> _What this task involves_:
Each line below must be transcribed with no word changed.

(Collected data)
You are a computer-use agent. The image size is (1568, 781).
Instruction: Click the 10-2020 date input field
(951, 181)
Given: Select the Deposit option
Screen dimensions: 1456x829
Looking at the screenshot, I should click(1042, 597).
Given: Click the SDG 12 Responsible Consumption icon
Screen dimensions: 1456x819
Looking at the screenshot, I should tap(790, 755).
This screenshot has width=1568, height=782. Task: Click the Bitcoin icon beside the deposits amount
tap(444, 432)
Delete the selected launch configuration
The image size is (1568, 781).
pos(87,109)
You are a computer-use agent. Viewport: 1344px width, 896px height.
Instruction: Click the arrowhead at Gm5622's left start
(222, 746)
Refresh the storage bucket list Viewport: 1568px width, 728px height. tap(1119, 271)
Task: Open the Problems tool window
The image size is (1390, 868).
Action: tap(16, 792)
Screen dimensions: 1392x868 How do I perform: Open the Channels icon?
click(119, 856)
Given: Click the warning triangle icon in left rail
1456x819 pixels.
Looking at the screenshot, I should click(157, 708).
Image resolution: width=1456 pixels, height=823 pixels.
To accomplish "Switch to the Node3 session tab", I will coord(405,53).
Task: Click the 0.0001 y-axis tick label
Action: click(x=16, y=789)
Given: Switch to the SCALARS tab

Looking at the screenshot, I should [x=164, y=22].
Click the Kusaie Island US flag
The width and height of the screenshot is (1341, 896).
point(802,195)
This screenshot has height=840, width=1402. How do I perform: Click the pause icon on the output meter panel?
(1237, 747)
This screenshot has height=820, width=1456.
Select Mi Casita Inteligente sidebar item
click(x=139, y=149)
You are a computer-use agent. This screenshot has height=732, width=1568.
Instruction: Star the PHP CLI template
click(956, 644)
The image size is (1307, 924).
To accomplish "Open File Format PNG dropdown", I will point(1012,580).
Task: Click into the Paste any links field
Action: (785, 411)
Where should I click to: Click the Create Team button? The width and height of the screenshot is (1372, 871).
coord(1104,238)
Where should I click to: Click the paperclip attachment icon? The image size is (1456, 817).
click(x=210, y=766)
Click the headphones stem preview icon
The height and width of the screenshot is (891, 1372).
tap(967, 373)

> _Exercise response_:
You are a computer-use agent. The image size is (1568, 781).
Instruction: Click the 10-2020 date input field
(951, 181)
Given: Select the Deposit option
Screen dimensions: 1456x829
Looking at the screenshot, I should click(1042, 597).
Given: Click the SDG 12 Responsible Consumption icon
Screen dimensions: 1456x819
Looking at the screenshot, I should tap(790, 755).
This screenshot has width=1568, height=782. Task: Click the Bitcoin icon beside the deposits amount
tap(444, 432)
Delete the selected launch configuration
The image size is (1568, 781).
pos(87,109)
You are a computer-use agent. Viewport: 1344px width, 896px height.
Instruction: Click the arrowhead at Gm5622's left start
(222, 746)
Refresh the storage bucket list Viewport: 1568px width, 728px height. tap(1119, 271)
Task: Open the Problems tool window
The image size is (1390, 868).
Action: tap(16, 792)
Screen dimensions: 1392x868 How do I perform: Open the Channels icon?
click(119, 856)
Given: Click the warning triangle icon in left rail
1456x819 pixels.
Looking at the screenshot, I should click(157, 708).
Image resolution: width=1456 pixels, height=823 pixels.
To accomplish "Switch to the Node3 session tab", I will coord(405,53).
Task: Click the 0.0001 y-axis tick label
Action: click(x=16, y=789)
Given: Switch to the SCALARS tab

Looking at the screenshot, I should [x=164, y=22].
Click the Kusaie Island US flag
The width and height of the screenshot is (1341, 896).
point(802,195)
This screenshot has height=840, width=1402. How do I perform: Click the pause icon on the output meter panel?
(1237, 747)
This screenshot has height=820, width=1456.
Select Mi Casita Inteligente sidebar item
click(x=139, y=149)
You are a computer-use agent. This screenshot has height=732, width=1568.
Instruction: Star the PHP CLI template
click(956, 644)
The image size is (1307, 924).
To accomplish "Open File Format PNG dropdown", I will point(1012,580).
Task: Click into the Paste any links field
Action: (785, 411)
Where should I click to: Click the Create Team button? The width and height of the screenshot is (1372, 871).
coord(1104,238)
Where should I click to: Click the paperclip attachment icon? The image size is (1456, 817).
click(x=210, y=766)
Click the headphones stem preview icon
The height and width of the screenshot is (891, 1372).
tap(967, 373)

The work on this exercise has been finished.